Marius had fathered a child? There was an heir? Another generation of Cosentinos?

Could he trust Clare to tell the truth?

But why would she lie? She was an heiress herself. The two families had billions between them, a shocking amount of wealth, but that wealth hadn’t protected them from loss or loneliness. The birth of a child, a Cosentino, was huge, but the fact that it was Clare’s child...that was incredibly problematic.

So first Rocco needed facts. The truth. And then, if Adriano was a Cosentino, Rocco needed to remain close.

Rocco glanced now at the bodyguard who had remained on the terrace with him. The man’s head was shaved smooth, his gaze shielded by a pair of dark sunglasses.

Rocco knew that the moment Clare decided Rocco was to be shown off the property he would be, but so far that hadn’t happened, which gave Rocco hope that he and Clare could still have a conversation, a civil conversation.

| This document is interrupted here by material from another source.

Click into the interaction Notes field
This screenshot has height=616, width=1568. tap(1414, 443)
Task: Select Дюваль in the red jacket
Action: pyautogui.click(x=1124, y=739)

That would require Rocco keeping his temper in check. His temper wasn’t usually an issue, but from the beginning, from that very first meet, Clare had brought out the worst in him.

She made him feel, and he hated that.

She made him think—not of business, not of family, not of loyalty—but of lives not lived, emotions not experienced.

The only way he’d ever known how to function around Clare was to hide who he was, containing himself so that she didn’t know him. Couldn’t know him.

But that hard exterior was a sham, the walls erected to keep Clare away, distant, so that he could be detached and keep his head.

She was that much of a temptation. Still.

The French doors opened and Clare appeared on the threshold.

“Still here?” she asked, perfectly framed by the pale stone walls covered with the lush bloom of late summer roses. The pink roses perfumed the air, creating a softness around Clare that was at odds with her fierceness. She hadn’t been fierce when Marius was alive. She’d been anything but fierce, leaning on Marius for his love, drinking in his devotion as if a flower deprived of sunlight.